What you have to do — In the material, change "sort direction arrow" to "sort order arrow" throughout the part that opens with the line containing "The width and height of the screenshot is (1231, 798)." and closes with the line containing "point(340,38)", leaving all else unaltered. Reproduce only that part, and omit the pictures.

Supplied information —
——————
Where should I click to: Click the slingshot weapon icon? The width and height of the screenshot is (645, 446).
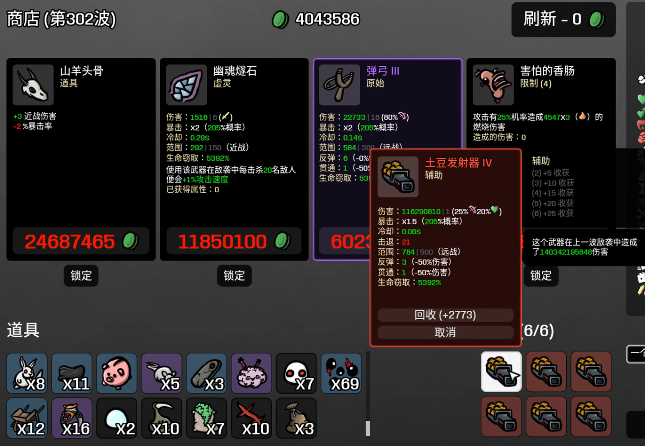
——————
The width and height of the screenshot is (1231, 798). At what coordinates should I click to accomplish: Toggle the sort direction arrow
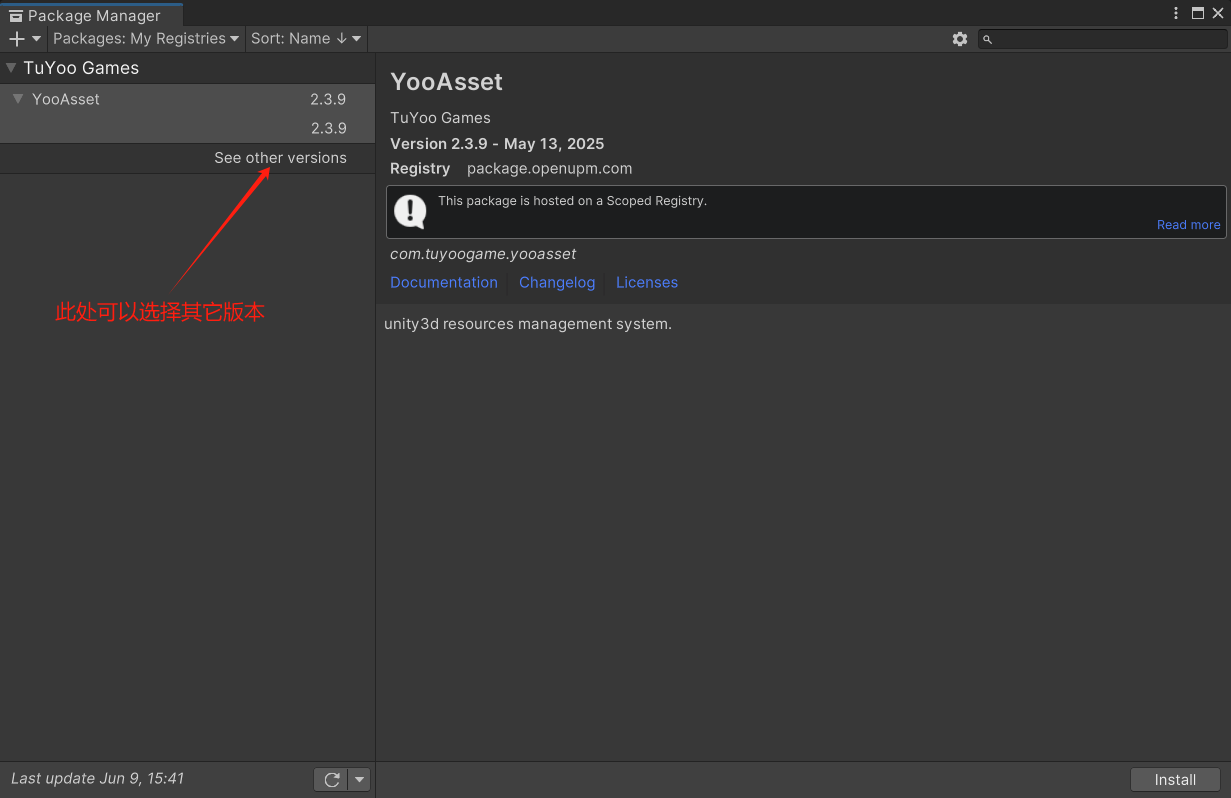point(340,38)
——————
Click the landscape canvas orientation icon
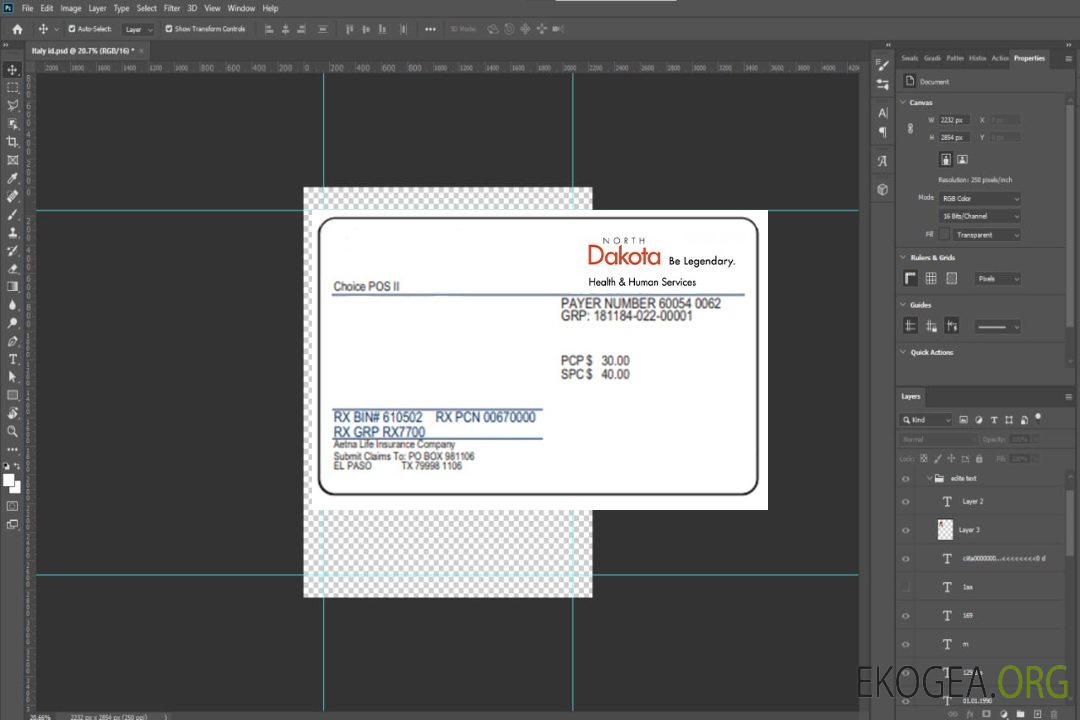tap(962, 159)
——————
The output —
The width and height of the screenshot is (1231, 798). At what coordinates should I click to accomplish: Toggle the sort order arrow
point(340,38)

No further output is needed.